*What you need to do*
Pictures aside, each record should be reproduced exactly.

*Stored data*
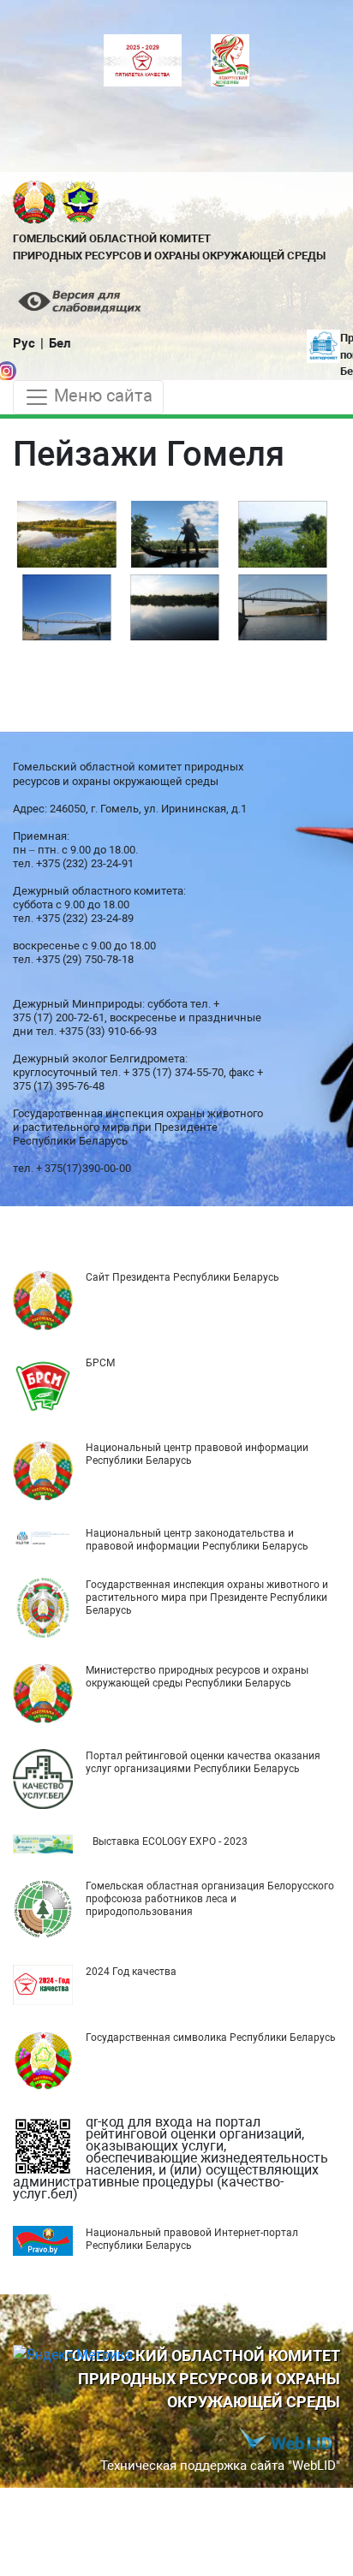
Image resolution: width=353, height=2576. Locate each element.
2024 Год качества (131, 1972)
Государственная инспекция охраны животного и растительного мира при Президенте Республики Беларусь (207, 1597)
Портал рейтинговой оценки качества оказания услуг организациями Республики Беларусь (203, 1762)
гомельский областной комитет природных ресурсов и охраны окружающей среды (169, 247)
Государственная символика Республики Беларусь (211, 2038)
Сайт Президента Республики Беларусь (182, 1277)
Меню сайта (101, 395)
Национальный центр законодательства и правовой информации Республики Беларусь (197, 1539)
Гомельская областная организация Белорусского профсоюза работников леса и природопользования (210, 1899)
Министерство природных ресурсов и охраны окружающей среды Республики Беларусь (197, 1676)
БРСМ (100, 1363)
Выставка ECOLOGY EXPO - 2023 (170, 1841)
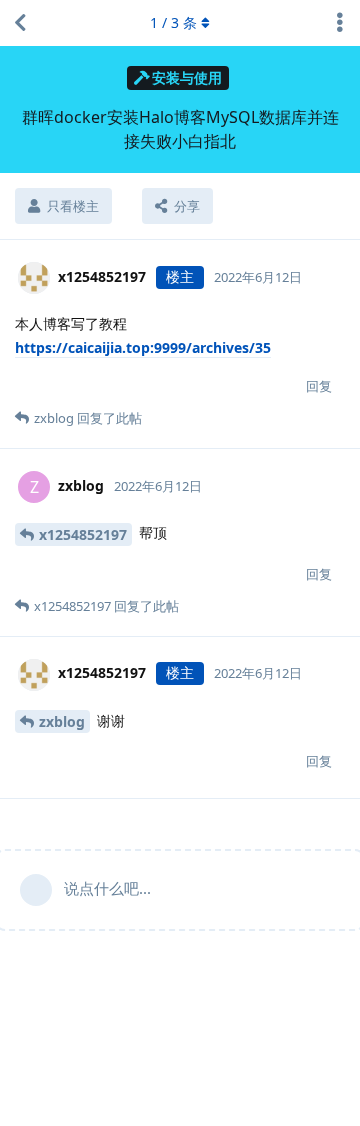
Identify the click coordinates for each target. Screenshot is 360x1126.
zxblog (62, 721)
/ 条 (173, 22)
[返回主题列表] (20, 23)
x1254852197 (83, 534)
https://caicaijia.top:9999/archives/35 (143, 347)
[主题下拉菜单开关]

*Solution to the problem*
Image resolution: width=353, height=2576. Locate each element.
2024 Год качества (131, 1972)
Государственная инспекция охраны животного и растительного мира при Президенте Республики Беларусь (207, 1597)
Портал рейтинговой оценки качества оказания услуг организациями Республики Беларусь (203, 1762)
гомельский областной комитет природных ресурсов и охраны окружающей среды (169, 247)
Государственная символика Республики Беларусь (211, 2038)
Сайт Президента Республики Беларусь (182, 1277)
Меню сайта (101, 395)
Национальный центр законодательства и правовой информации Республики Беларусь (197, 1539)
Гомельская областная организация Белорусского профсоюза работников леса и природопользования (210, 1899)
Министерство природных ресурсов и охраны окружающей среды Республики Беларусь (197, 1676)
БРСМ (100, 1363)
Выставка ECOLOGY EXPO - 2023 (170, 1841)
Identify the click coordinates for each target. Screenshot is 360x1126.
zxblog (62, 721)
/ 条 (173, 22)
[返回主题列表] (20, 23)
x1254852197 (83, 534)
https://caicaijia.top:9999/archives/35 (143, 347)
[主题下拉菜单开关]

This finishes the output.